::: PROVIDED RECORDS

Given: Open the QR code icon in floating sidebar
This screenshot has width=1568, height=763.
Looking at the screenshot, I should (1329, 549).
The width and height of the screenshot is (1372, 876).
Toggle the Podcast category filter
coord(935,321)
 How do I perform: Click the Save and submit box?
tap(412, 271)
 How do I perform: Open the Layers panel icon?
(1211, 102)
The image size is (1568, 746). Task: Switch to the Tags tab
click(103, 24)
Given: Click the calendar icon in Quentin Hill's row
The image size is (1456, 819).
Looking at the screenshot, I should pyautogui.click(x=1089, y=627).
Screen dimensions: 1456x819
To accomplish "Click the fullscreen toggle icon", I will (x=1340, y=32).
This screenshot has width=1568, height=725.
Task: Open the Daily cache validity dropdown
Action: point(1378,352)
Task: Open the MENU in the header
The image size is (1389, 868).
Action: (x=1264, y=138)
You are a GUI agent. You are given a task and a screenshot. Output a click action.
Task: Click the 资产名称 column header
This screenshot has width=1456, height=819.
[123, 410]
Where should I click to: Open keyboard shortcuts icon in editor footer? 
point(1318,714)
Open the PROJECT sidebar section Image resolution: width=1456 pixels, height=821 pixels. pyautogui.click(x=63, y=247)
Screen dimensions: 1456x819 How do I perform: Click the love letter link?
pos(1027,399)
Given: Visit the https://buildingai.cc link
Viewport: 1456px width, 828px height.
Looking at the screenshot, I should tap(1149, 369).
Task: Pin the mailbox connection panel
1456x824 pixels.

::::::

- **WORK REQUIRED**: The response must consist solely of the lines from the top of the records through the line holding "Given: Click the", copied word for word.

- **OUTPUT OF THE EXERCISE**:
Given: Open the QR code icon in floating sidebar
This screenshot has width=1568, height=763.
Looking at the screenshot, I should (1329, 549).
The width and height of the screenshot is (1372, 876).
Toggle the Podcast category filter
coord(935,321)
 How do I perform: Click the Save and submit box?
tap(412, 271)
 How do I perform: Open the Layers panel icon?
(1211, 102)
The image size is (1568, 746). Task: Switch to the Tags tab
click(103, 24)
Given: Click the calendar icon in Quentin Hill's row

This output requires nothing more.